A significant breakthrough in our understanding of the clinical morphology of melanoma was the recognition that many melanomas are asymmetric and have irregular borders, multiple colors, and a diameter greater than 6 mm, which formed the ABCD rule (A for asymmetry, B for border irregularity, C for color variegation, and D for diameter >6 mm), first described in 1985.
3 In addition, it became evident that the history of change and symptoms such as pruritus and bleeding are also important, leading to the addition of the E, standing for evolution in lesion size, shape, or color, to the ABCD rule in 2004.

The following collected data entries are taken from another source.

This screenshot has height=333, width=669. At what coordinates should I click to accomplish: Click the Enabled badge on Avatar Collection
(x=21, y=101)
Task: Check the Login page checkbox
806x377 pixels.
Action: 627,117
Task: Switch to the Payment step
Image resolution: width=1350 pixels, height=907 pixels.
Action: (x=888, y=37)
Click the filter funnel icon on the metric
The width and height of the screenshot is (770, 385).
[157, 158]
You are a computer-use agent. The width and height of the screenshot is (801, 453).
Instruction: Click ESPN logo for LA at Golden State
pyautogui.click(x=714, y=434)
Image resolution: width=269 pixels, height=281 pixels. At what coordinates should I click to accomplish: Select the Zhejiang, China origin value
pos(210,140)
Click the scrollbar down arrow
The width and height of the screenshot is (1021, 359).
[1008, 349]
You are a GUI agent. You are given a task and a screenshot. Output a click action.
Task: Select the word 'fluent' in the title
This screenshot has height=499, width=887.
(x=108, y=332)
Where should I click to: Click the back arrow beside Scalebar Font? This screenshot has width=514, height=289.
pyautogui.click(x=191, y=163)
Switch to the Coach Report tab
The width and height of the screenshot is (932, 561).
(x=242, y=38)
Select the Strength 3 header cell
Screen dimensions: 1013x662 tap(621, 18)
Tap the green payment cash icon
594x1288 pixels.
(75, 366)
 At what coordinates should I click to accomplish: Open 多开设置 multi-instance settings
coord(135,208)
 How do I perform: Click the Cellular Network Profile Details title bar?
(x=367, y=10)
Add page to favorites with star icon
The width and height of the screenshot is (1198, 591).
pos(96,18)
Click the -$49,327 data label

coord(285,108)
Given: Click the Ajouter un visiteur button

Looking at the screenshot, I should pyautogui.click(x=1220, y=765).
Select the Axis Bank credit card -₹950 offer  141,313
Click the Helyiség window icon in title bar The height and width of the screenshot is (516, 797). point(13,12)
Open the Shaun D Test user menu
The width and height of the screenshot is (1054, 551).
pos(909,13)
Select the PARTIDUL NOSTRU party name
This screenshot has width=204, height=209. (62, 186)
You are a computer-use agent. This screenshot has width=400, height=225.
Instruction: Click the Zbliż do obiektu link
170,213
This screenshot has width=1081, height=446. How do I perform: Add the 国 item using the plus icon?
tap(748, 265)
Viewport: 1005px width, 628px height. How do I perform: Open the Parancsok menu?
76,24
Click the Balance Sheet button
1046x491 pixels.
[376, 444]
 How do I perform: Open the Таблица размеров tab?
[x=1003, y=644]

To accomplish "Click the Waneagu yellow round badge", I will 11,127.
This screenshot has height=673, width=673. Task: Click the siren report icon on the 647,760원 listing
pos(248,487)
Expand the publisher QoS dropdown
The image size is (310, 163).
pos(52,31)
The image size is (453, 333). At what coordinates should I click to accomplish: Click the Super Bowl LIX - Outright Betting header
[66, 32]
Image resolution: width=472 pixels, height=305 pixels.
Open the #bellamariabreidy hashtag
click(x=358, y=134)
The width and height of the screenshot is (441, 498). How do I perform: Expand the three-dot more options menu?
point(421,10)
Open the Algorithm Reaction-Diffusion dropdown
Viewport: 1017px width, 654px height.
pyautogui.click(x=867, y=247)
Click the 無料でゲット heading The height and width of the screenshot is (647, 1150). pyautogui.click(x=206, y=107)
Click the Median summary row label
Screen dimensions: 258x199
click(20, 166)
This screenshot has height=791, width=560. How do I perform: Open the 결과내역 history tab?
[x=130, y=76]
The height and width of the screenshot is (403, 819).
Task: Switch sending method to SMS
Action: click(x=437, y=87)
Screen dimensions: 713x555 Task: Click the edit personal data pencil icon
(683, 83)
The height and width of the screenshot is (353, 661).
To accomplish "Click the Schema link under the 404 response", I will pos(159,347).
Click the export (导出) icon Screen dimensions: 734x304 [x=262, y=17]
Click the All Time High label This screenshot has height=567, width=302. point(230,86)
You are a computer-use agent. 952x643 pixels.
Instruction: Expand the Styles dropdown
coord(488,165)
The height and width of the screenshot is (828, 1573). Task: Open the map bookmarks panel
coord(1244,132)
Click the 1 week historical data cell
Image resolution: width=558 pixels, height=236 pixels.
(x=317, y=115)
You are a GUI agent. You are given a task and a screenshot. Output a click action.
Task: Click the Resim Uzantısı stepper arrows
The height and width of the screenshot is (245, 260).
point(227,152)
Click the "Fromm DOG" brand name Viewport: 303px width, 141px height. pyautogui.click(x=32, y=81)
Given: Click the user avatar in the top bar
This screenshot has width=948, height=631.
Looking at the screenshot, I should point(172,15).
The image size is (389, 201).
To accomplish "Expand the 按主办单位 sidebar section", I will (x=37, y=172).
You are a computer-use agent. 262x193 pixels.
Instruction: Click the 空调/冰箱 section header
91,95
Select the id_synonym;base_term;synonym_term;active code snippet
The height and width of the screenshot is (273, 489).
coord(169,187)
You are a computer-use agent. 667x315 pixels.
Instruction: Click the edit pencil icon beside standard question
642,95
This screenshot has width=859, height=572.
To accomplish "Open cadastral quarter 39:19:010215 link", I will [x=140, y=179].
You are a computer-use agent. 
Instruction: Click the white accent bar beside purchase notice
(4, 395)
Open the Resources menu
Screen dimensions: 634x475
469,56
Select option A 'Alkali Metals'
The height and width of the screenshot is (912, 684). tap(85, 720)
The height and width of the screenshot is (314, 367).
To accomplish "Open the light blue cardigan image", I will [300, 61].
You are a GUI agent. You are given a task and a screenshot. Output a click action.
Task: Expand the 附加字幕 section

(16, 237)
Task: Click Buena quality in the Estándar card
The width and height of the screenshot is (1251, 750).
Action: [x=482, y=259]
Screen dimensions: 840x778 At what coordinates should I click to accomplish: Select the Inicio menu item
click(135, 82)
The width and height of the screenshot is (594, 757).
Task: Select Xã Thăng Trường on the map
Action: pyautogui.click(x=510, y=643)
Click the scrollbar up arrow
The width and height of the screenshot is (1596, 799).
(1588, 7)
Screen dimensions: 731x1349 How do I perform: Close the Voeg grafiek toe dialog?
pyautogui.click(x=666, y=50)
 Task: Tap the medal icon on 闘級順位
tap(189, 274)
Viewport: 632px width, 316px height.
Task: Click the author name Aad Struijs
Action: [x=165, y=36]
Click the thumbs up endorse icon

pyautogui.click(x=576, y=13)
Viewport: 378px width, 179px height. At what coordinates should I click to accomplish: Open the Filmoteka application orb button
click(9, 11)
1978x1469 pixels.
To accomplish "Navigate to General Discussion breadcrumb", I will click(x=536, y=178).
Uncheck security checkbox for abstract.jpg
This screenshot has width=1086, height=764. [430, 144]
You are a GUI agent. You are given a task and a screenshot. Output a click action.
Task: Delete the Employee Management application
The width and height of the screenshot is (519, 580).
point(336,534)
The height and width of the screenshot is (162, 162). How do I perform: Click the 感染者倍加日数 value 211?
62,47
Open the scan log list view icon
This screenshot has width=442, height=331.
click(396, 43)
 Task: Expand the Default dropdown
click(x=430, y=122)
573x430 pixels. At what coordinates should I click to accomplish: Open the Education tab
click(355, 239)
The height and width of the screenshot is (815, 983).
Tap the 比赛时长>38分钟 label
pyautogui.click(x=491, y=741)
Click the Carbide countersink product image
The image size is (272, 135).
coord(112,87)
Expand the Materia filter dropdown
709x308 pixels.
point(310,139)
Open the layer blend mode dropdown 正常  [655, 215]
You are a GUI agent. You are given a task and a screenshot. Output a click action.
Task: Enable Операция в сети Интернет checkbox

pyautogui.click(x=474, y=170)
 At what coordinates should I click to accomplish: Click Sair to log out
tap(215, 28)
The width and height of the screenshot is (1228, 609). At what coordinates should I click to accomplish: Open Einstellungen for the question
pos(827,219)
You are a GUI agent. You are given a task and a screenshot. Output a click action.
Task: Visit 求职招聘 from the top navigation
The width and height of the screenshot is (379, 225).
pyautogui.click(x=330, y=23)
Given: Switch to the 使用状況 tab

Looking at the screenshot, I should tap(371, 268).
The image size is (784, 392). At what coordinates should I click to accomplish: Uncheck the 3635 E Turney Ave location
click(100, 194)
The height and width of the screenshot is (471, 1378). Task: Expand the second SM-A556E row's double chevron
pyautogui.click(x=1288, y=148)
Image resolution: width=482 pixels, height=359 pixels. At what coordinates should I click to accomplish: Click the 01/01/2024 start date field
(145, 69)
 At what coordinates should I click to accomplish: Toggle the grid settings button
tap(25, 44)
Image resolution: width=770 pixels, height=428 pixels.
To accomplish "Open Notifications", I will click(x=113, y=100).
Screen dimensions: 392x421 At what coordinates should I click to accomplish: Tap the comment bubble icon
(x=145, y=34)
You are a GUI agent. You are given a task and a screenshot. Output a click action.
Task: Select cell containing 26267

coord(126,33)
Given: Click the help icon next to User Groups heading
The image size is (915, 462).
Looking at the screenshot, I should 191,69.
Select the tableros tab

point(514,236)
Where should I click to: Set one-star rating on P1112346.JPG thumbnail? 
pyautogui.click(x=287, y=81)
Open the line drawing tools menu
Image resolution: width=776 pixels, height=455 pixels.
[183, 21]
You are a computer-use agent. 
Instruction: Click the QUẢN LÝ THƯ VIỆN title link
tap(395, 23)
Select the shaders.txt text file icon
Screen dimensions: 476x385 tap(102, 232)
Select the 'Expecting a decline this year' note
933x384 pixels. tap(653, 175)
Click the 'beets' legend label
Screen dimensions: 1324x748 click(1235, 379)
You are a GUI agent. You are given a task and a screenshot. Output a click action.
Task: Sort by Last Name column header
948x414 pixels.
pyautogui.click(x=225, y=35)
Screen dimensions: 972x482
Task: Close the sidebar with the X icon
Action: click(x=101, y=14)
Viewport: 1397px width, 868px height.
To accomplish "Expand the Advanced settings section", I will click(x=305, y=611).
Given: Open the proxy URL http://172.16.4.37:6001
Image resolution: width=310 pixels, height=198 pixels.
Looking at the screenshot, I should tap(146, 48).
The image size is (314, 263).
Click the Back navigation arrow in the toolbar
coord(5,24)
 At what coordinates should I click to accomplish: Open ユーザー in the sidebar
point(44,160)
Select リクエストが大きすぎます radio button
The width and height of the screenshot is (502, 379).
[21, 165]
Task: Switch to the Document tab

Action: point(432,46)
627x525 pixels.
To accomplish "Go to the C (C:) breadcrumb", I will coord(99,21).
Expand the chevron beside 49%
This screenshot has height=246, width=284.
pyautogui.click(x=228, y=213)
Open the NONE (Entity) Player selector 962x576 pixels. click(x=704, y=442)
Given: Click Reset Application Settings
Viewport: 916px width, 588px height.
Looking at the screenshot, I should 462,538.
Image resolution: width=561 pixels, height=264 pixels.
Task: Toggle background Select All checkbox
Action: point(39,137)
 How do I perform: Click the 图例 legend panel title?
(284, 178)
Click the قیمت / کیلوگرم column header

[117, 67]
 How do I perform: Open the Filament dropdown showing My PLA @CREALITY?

4,5 Although this knowledge helped detect countless melanomas, many remained elusive by being asymptomatic and lacking any ABCDE features. To address this gap, some proposed adding the “EFG rule” with E standing for elevation, F for firm, and G for growing.
6,7 Others recognized that melanomas often appear as outlier lesions or as different compared with a patient's other, benign, lesions (nevi), a concept known as the ugly duckling sign, described in 1988.
8-10 Attempts were also made to amalgamate the aforementioned observations into the “Do UC” melanoma concept, with the D standing for different, U for uneven, and C for changing.
11 Although all of these rules for examining the skin with the naked eye aided in detecting superficial spreading and nodular melanomas, many still escaped detection. It became clear that examination of the skin required harnessing technology to improve on the ability to detect melanomas and to differentiate them from nevi.